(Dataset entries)
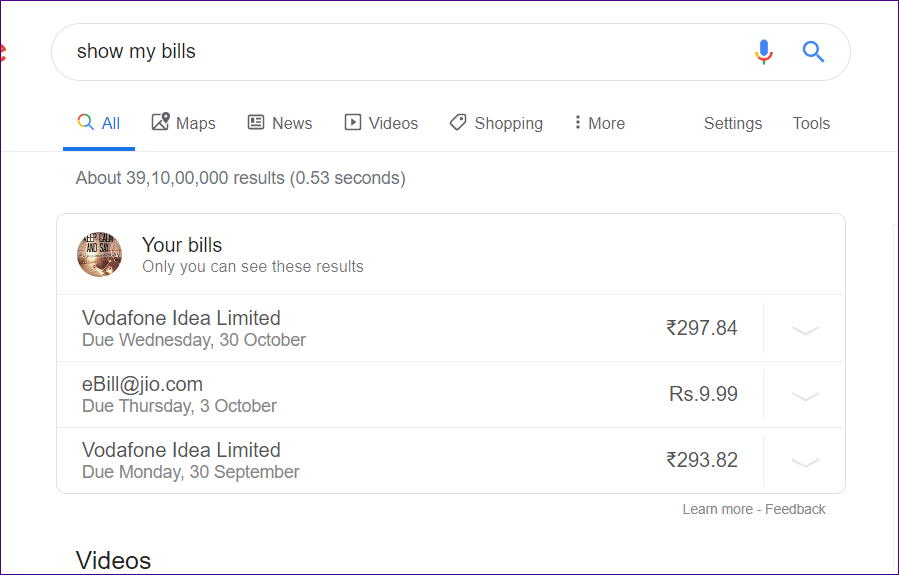Viewport: 899px width, 575px height.
Task: Click the profile picture beside Your bills
Action: (x=100, y=255)
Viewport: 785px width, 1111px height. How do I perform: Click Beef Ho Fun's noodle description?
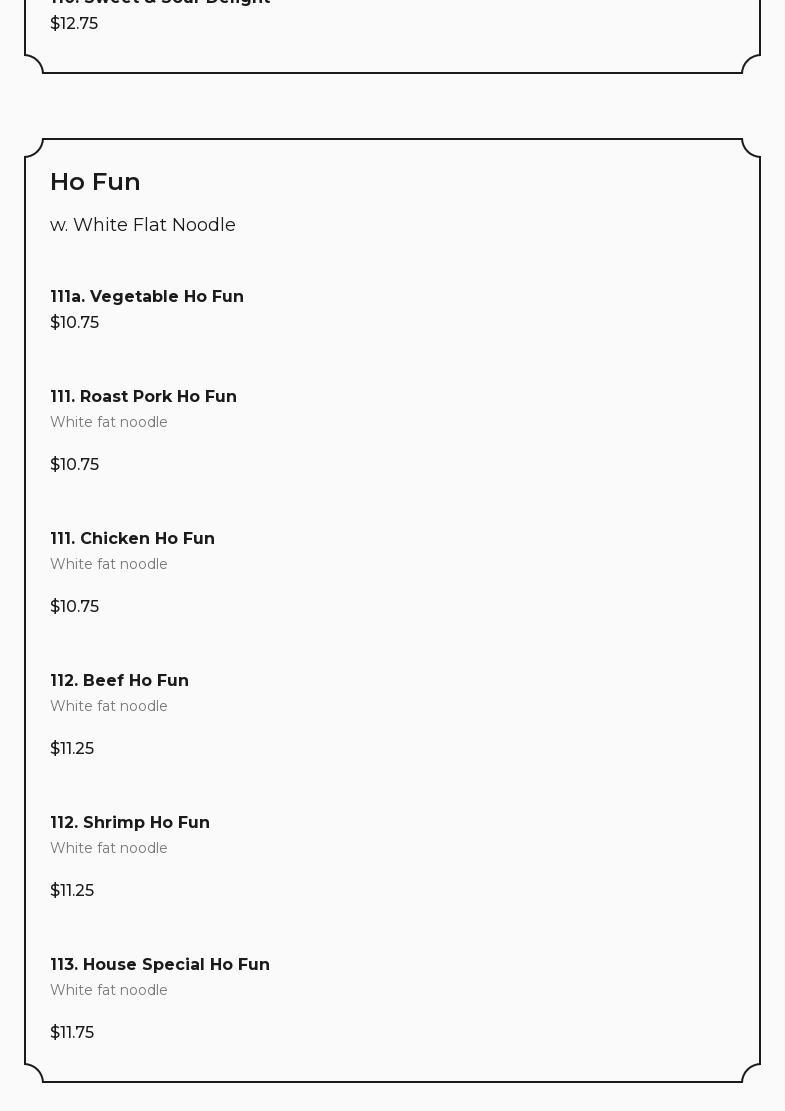[x=109, y=707]
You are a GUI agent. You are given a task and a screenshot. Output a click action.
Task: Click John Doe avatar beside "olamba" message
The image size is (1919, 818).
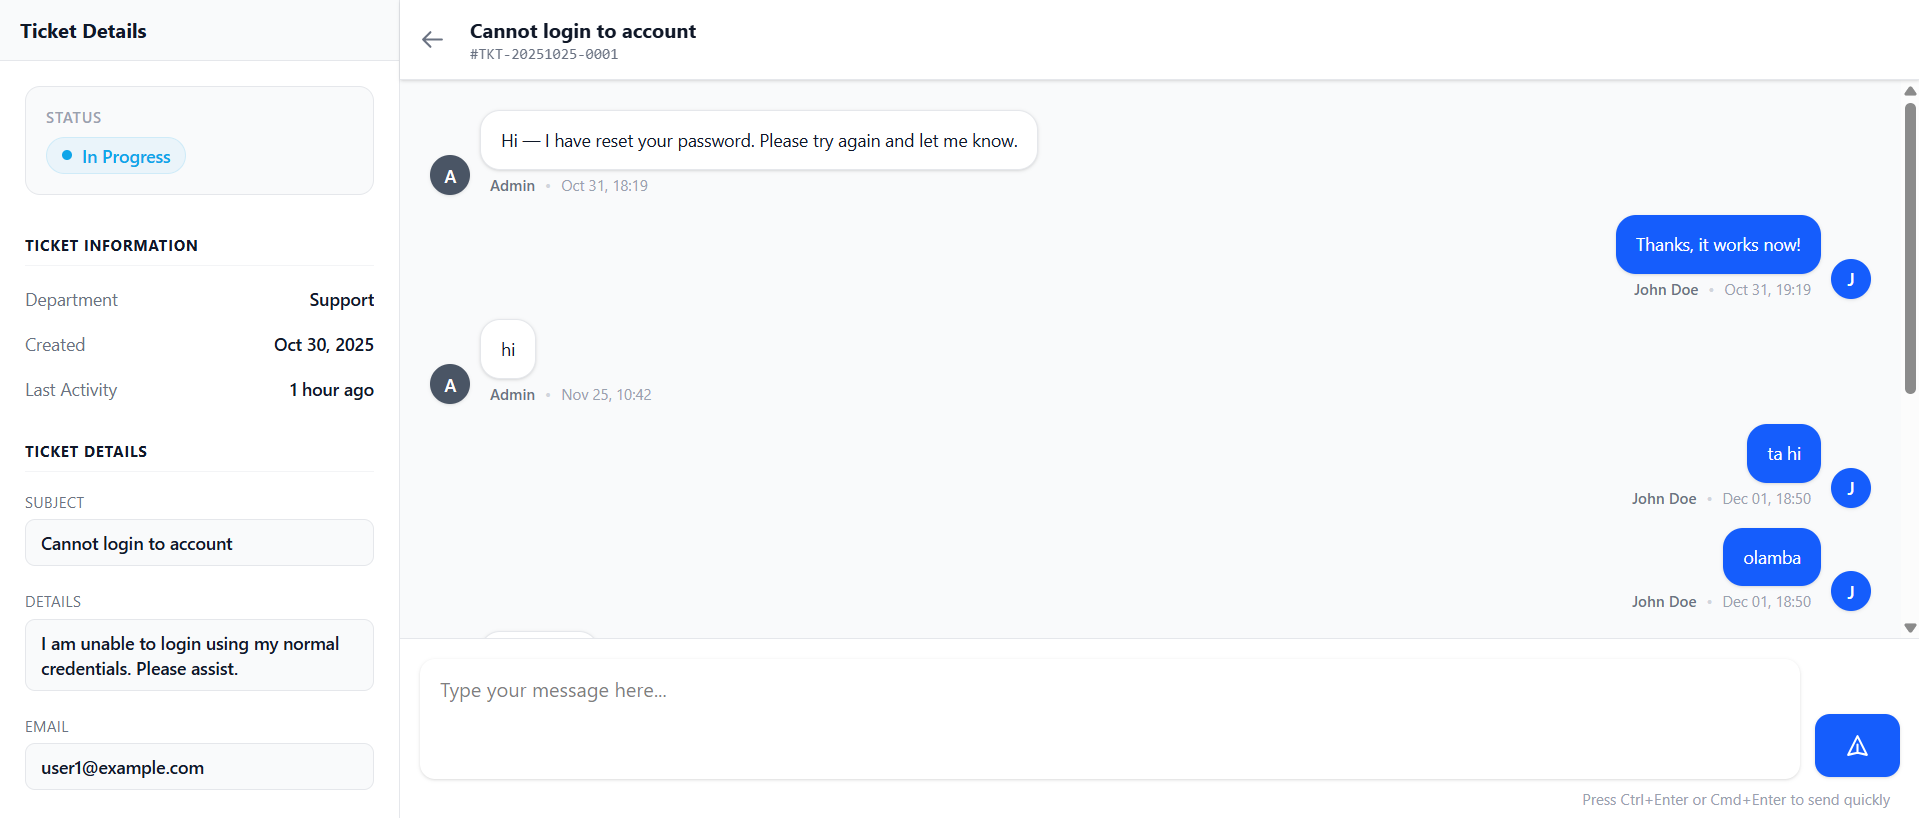[x=1850, y=592]
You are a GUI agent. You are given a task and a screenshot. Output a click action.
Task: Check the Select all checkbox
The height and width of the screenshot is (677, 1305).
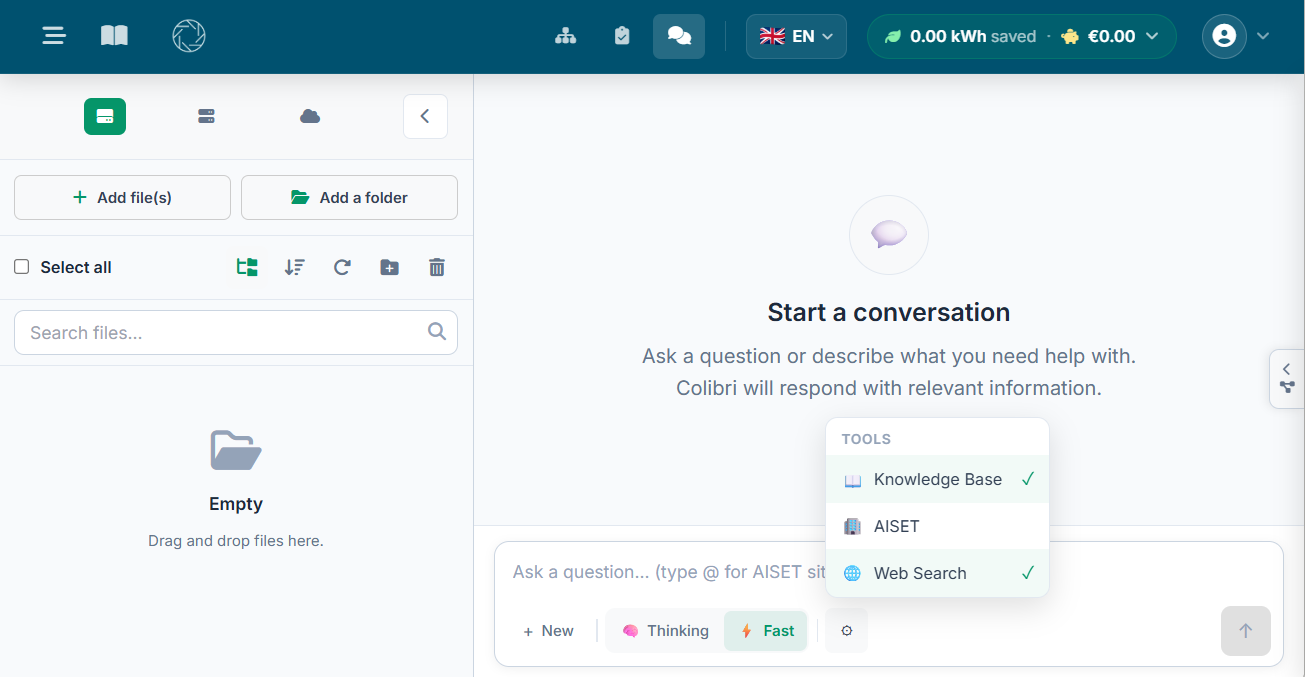tap(22, 267)
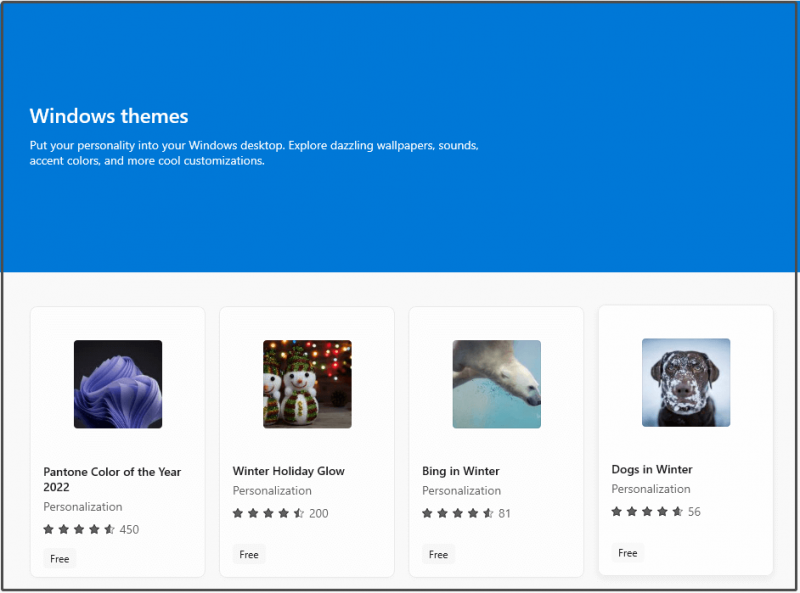Open the Pantone Color of the Year 2022 title
This screenshot has width=800, height=593.
click(112, 479)
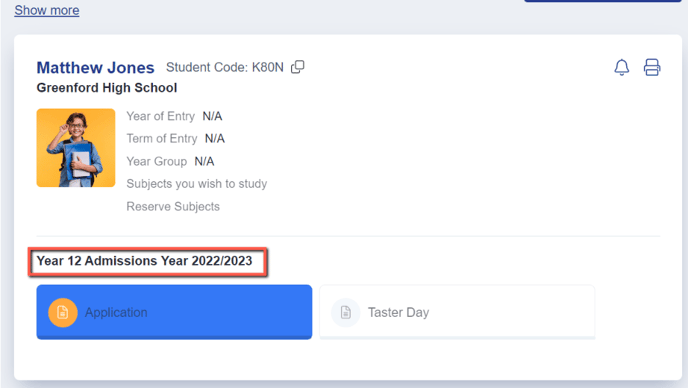Image resolution: width=688 pixels, height=388 pixels.
Task: Open the Taster Day tile
Action: pyautogui.click(x=457, y=312)
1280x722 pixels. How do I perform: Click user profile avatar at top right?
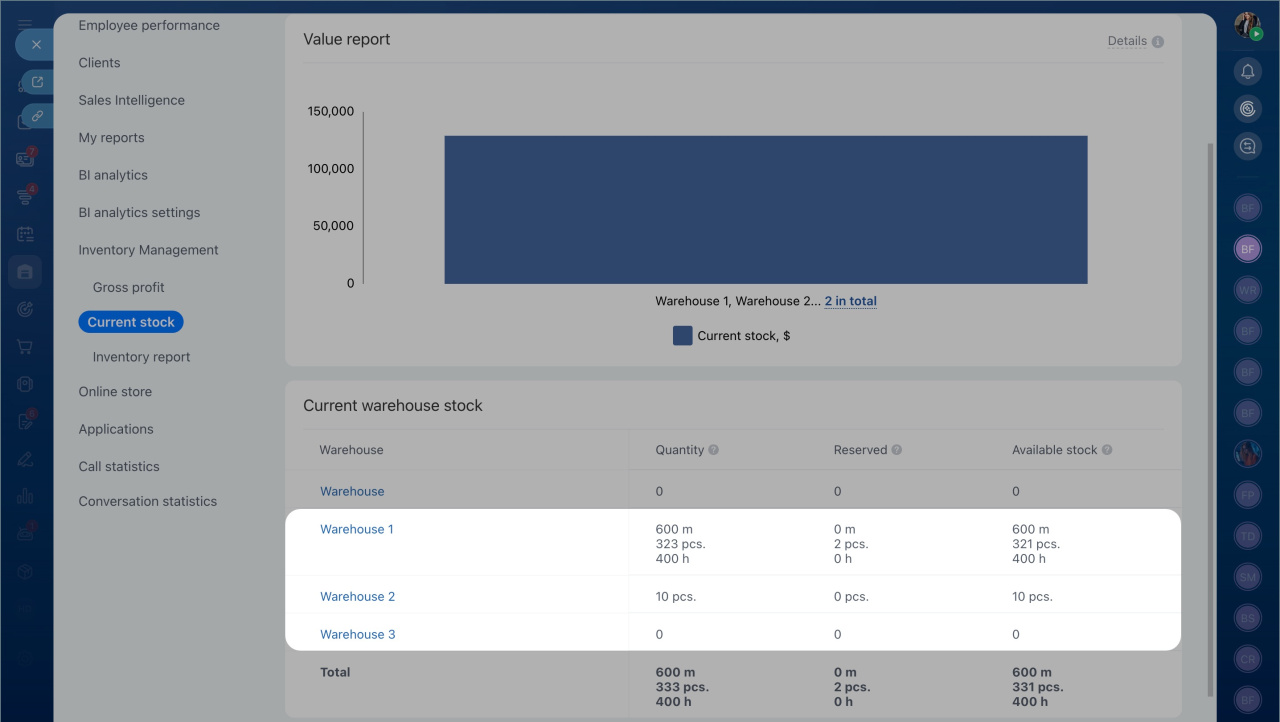point(1247,26)
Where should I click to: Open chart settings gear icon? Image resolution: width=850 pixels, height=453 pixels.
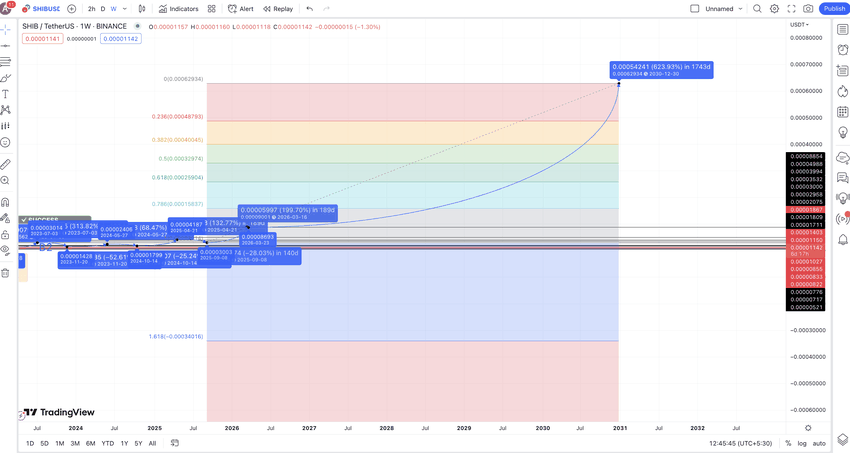[775, 9]
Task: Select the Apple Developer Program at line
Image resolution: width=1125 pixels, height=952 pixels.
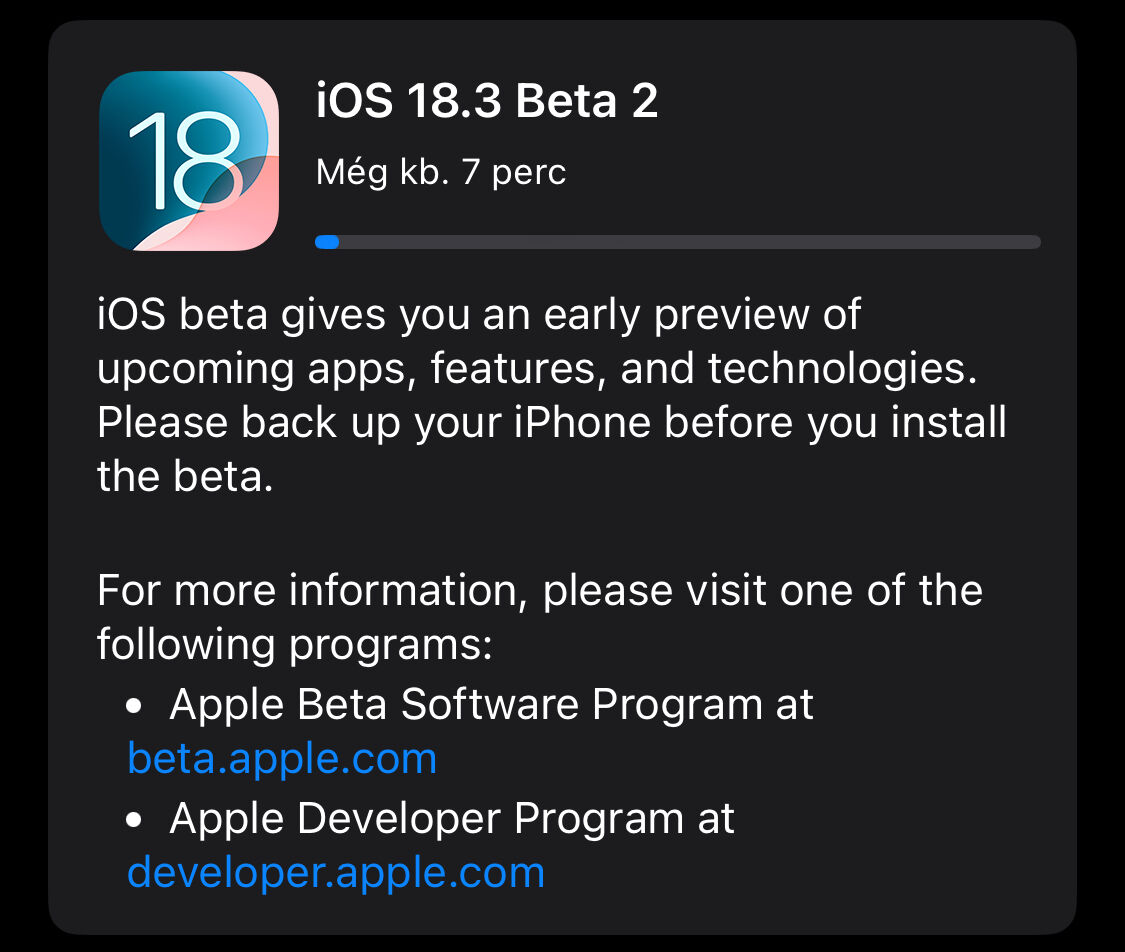Action: [452, 819]
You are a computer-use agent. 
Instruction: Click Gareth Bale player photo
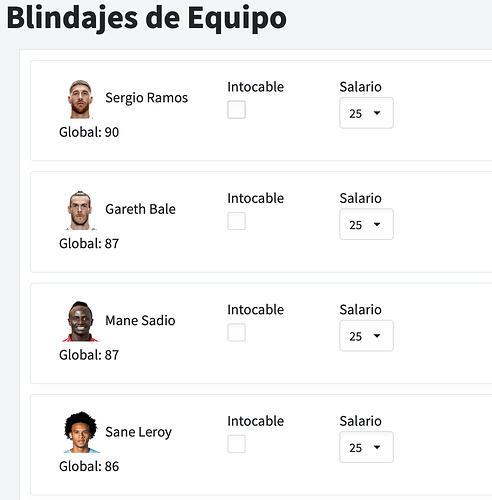click(x=80, y=210)
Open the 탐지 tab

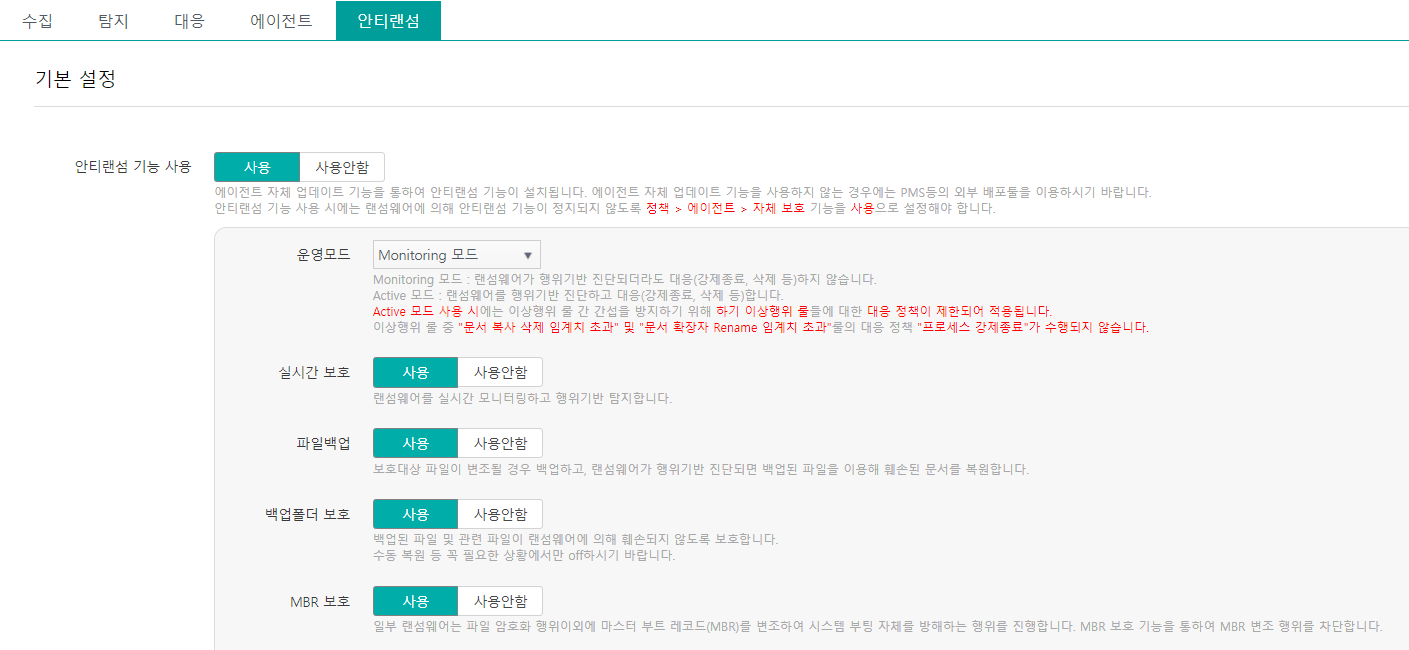coord(113,18)
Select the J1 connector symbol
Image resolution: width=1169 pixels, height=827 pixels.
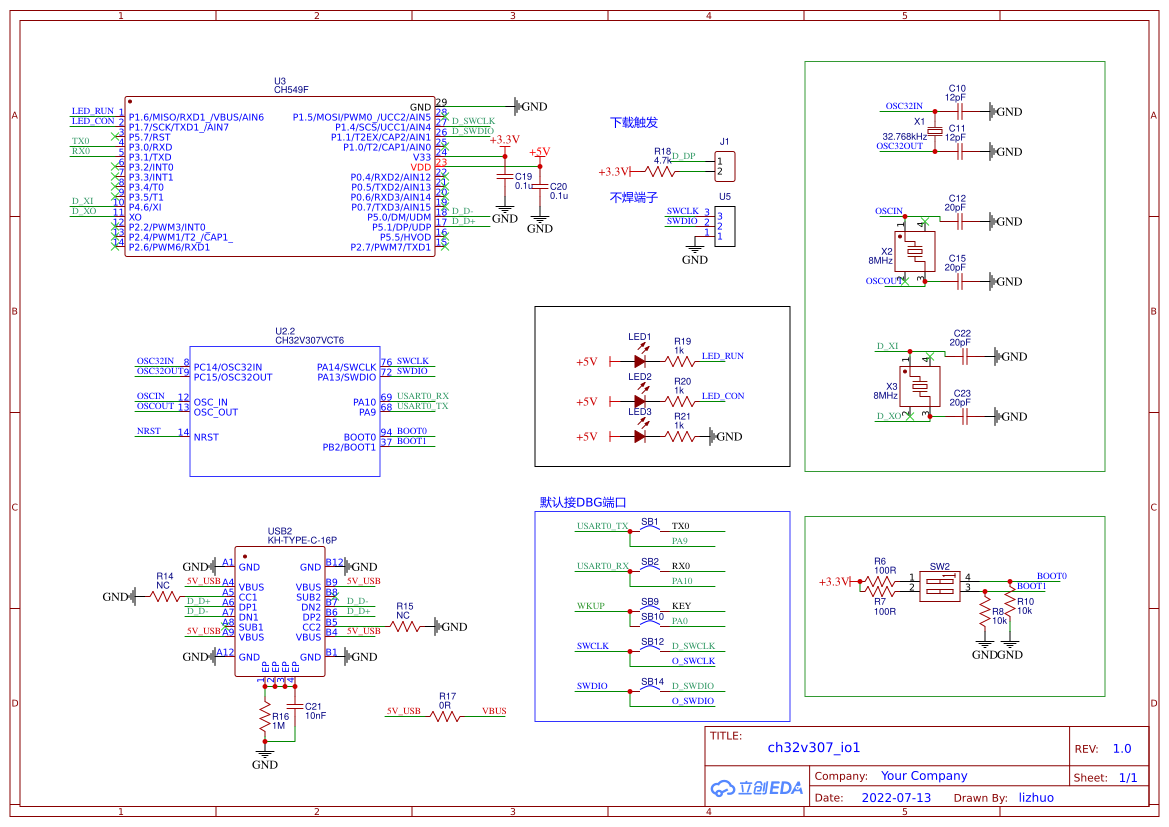pos(725,166)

Exercise prompt: Both the line above containing "1280x722 pixels. How" and the line containing "You are a computer-use agent." belong in the copy, along with every line between them; print these exactly and omit the pictures.

Result for this exercise:
1280x722 pixels. How do I perform: Click user profile avatar at top right?
point(1247,26)
Where should I click to: Open chart settings gear icon? Image resolution: width=850 pixels, height=453 pixels.
[775, 9]
Task: Select the Apple Developer Program at line
Image resolution: width=1125 pixels, height=952 pixels.
Action: [452, 819]
You are a computer-use agent. 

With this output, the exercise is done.